-- Records to process --

—————

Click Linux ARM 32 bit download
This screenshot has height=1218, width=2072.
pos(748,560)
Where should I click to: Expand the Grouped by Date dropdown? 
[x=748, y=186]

—————

-- Assignment --
Starting at the first line and ending at the last, restate the material word for word.

-- Problem solution --
Click Linux ARM 32 bit download
This screenshot has height=1218, width=2072.
pos(748,560)
Where should I click to: Expand the Grouped by Date dropdown? 
[x=748, y=186]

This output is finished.